Les entrevues d’Hugo Meunier
Saison 02 - Ép. 14
La petite vie musicale de Claude Meunier
« Notre invité de la semaine a beau avoir plus de 50 ans de métier, il fait quand même partie d’un groupe émergent! » C’est avec ce clin d’œil que débute l’entretien avec le légendaire Claude Meunier, venu présenter Gros désir, le deuxième album de sa formation musicale La Famille Denuy. À l’aube de ses 75 ans, celui qui a marqué l’imaginaire québécois avec La Petite vie et Ding et Dong prouve qu’il n’a rien perdu de sa fougue ni de son envie de s’amuser.
Plus qu’un band, une famille
Pour Claude Meunier, ce projet n’est pas un caprice de star, mais un retour aux sources. Initié par le guitariste Jean-Sébastien Chouinard, le groupe est né d’un désir de jouer ensemble « pour le fun », avant de devenir une affaire plus sérieuse au fil des spectacles.
Ce que Claude Meunier aime par-dessus tout, c’est l’esprit de gang. « Je suis le fan numéro un des gars, je suis sur scène avec eux, mais je suis un groupie », confie-t-il. Cette dynamique lui rappelle ses débuts avec Paul et Paul ou les belles années de Ding et Dong. Sur scène, il n’est pas la vedette intouchable; il fait partie de la famille.

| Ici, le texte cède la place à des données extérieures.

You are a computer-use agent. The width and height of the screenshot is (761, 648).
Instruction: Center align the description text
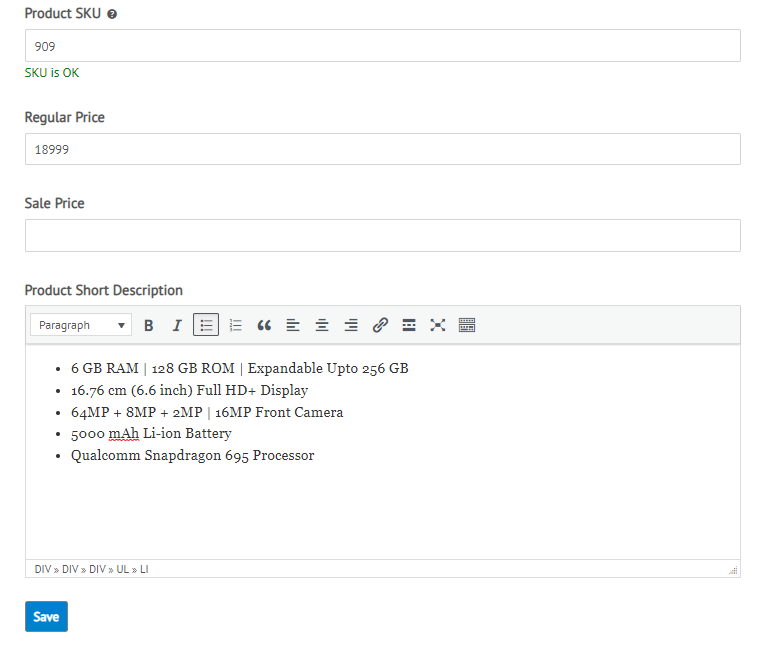click(322, 325)
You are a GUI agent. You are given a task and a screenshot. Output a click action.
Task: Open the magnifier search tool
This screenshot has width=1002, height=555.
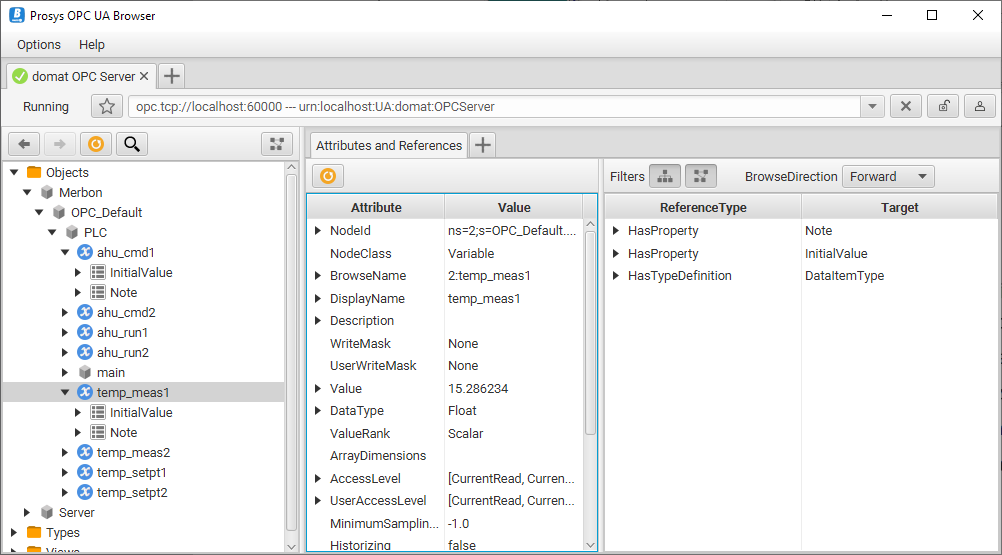click(130, 144)
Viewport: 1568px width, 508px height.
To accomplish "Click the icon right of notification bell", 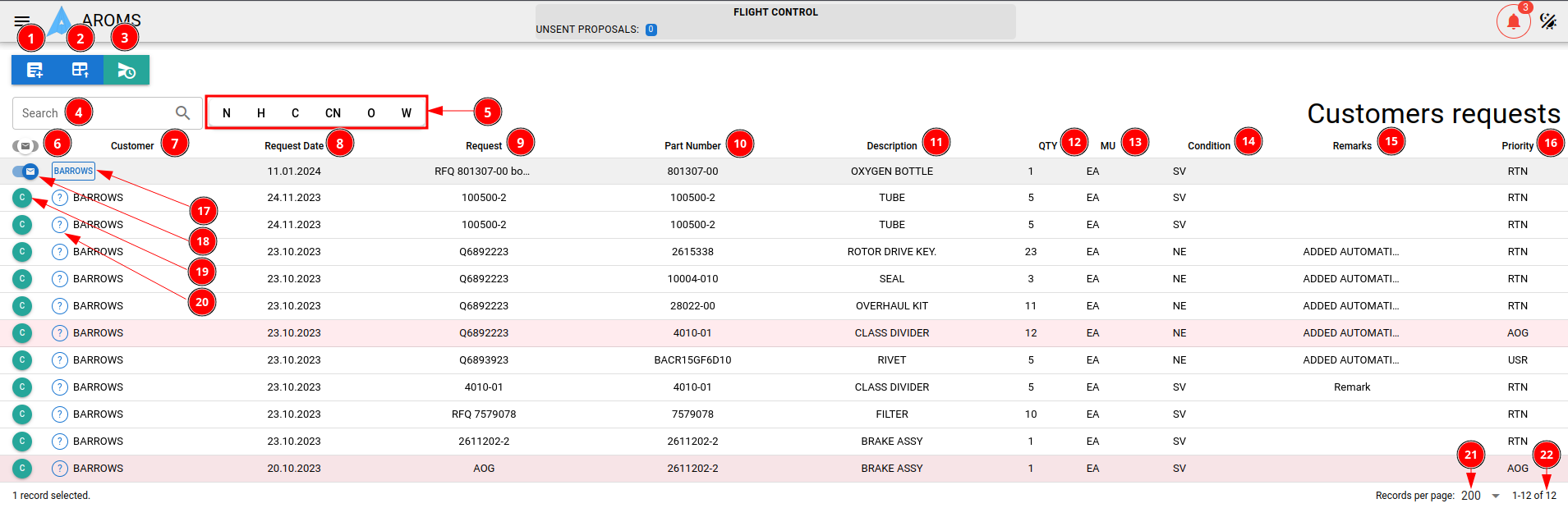I will click(x=1548, y=21).
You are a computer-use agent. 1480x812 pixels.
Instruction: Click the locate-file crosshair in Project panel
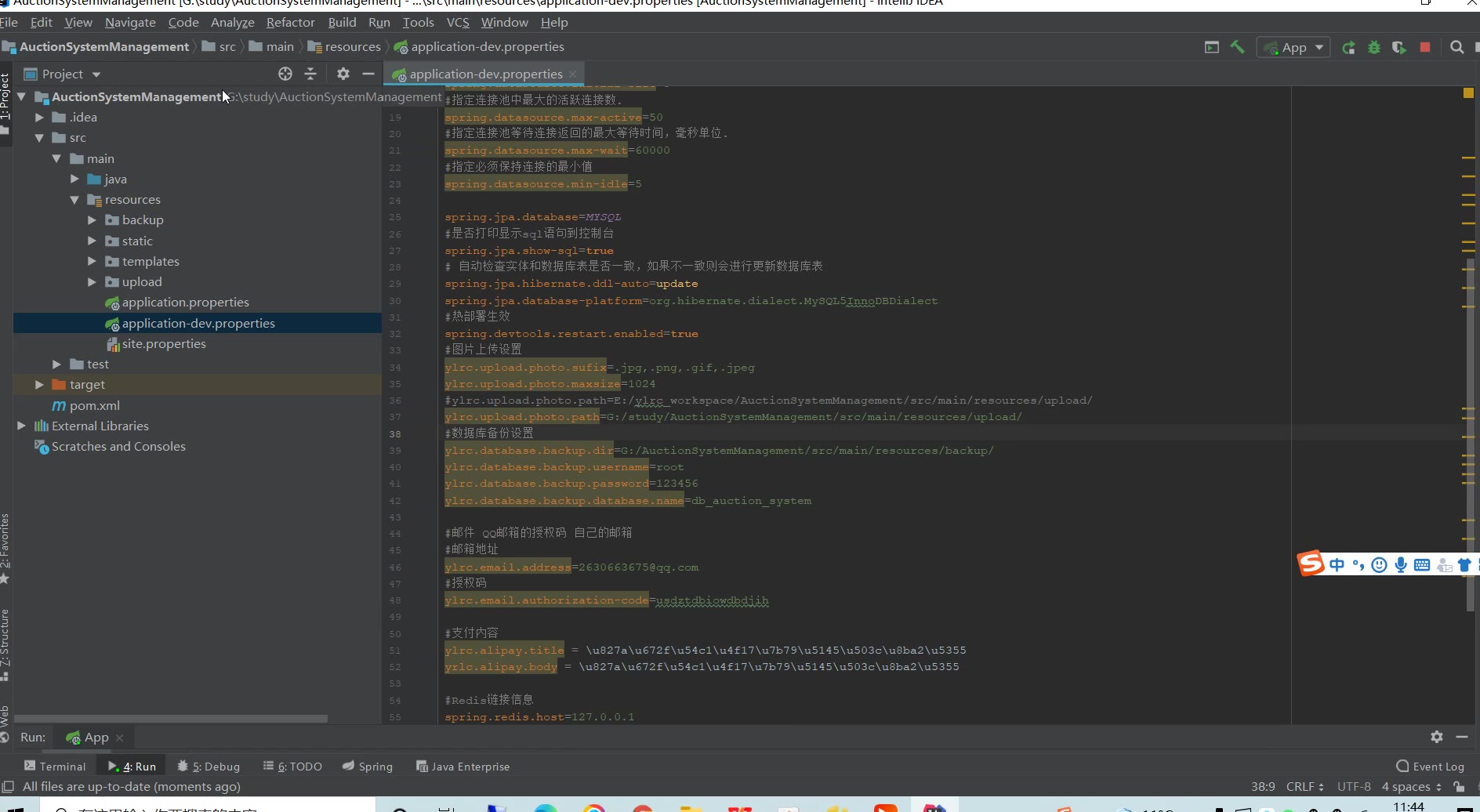(x=285, y=74)
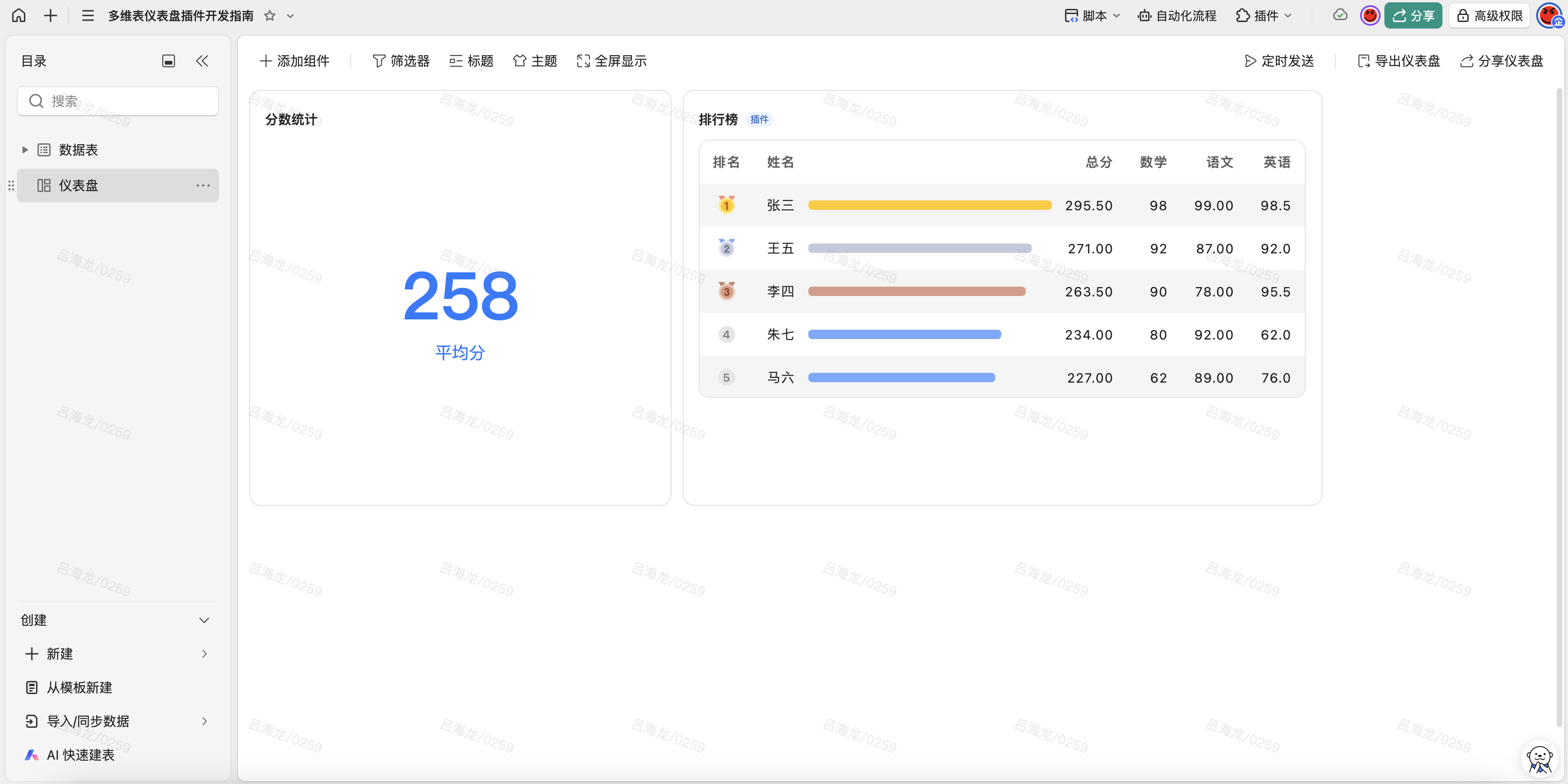Enter 全屏显示 fullscreen mode
The image size is (1568, 784).
[611, 61]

Il raconte d’ailleurs avec humour que les musiciens, plus jeunes, lui apprennent autant qu’il leur apprend, créant un échange intergénérationnel stimulant.
Du country, de l’absurde et de « l’Ancien-Brunswick »
Musicalement, La Famille Denuy navigue dans un univers que Claude Meunier qualifie de « comme les Trois Accords, mais juste Western ». C’est un mélange savoureux de textes absurdes et de musique qui, elle, ne l’est pas du tout. « Au début, vous trouvez ça drôle, et à la fin de la toune, vous trouvez ça bon », résume-t-il en parlant de la chanson Le bar de l’eau, qui se termine par un solo de guitare déchirant.
L’univers de Meunier reste peuplé de références décalées. Il évoque notamment la chanson L’Ancien Brunswick, qui ne désigne pas une région géographique, mais plutôt un « état d’esprit ». « C’est là où sont les Denuy en fait… c’est comme pour excuser l’absurde », explique-t-il en riant.
La retraite? Connait pas.
À 74 ans, Claude Meunier affiche une forme olympienne. Il joue au tennis, écrit une pièce de théâtre et enchaîne les spectacles. L’idée de la retraite lui semble aussi étrangère que l’Ancien-Brunswick. « C’est impossible pour moi une retraite, je vais toujours écrire », affirme-t-il, ajoutant qu’il trouverait « très plate » l’idée de s’arrêter pour simplement regarder la télévision.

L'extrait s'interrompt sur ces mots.